Source extract:
This meant refusing $280 million in Federal Aid money, an unthinkable act in the eyes of most municipal officials. It was a vote heard around the country. Not only did it effectively kill the state's ambitions for a lavish freeway grid through town, it reverberated with every American confronted by expressways he wasn't sure he wanted.
Highway officials predicted San Francisco would pay dearly for its stand. "It's the traffic which is the monstrosity, the traffic itself, not the freeway," as one former California highway commissioner said. "Building freeways is no different from building schools, a city hall, a hospital or other public buildings. It is the general public interest which must be served, and not the special interests of a few affected people."

Dataset:

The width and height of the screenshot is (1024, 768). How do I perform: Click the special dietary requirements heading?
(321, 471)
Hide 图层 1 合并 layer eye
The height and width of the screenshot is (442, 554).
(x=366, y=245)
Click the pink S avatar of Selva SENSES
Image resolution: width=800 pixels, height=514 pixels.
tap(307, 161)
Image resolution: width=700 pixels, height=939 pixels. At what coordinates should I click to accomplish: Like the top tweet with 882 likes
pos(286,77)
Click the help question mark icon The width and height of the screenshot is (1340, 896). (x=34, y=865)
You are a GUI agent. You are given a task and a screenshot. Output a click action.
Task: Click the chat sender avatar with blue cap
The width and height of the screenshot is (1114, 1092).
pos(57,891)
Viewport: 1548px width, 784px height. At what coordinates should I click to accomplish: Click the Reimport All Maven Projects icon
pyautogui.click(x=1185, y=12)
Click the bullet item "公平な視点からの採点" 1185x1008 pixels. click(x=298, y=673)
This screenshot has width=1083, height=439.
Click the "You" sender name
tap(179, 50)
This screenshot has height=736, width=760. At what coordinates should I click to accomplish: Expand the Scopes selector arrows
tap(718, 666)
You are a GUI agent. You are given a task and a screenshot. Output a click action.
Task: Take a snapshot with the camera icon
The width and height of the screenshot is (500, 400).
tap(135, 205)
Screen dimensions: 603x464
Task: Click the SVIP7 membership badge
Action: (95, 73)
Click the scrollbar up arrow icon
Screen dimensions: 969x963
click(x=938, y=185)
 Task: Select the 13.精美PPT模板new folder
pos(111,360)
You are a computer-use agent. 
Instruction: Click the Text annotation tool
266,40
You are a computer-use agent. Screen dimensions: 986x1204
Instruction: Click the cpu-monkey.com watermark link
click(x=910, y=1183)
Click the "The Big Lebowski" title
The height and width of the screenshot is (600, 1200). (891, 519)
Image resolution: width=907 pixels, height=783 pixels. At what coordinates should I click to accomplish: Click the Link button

Action item A:
From the San Francisco freeway passage, list every specific kind of building the former California highway commissioner compares freeway building to.
Action item B:
Reproduce word for word the San Francisco freeway passage from "This meant refusing" down to "sure he wanted.".
The records have nothing to do with what is asked here.

Reply A:
Schools, a city hall, a hospital

Reply B:
This meant refusing $280 million in Federal Aid money, an unthinkable act in the eyes of most municipal officials. It was a vote heard around the country. Not only did it effectively kill the state's ambitions for a lavish freeway grid through town, it reverberated with every American confronted by expressways he wasn't sure he wanted.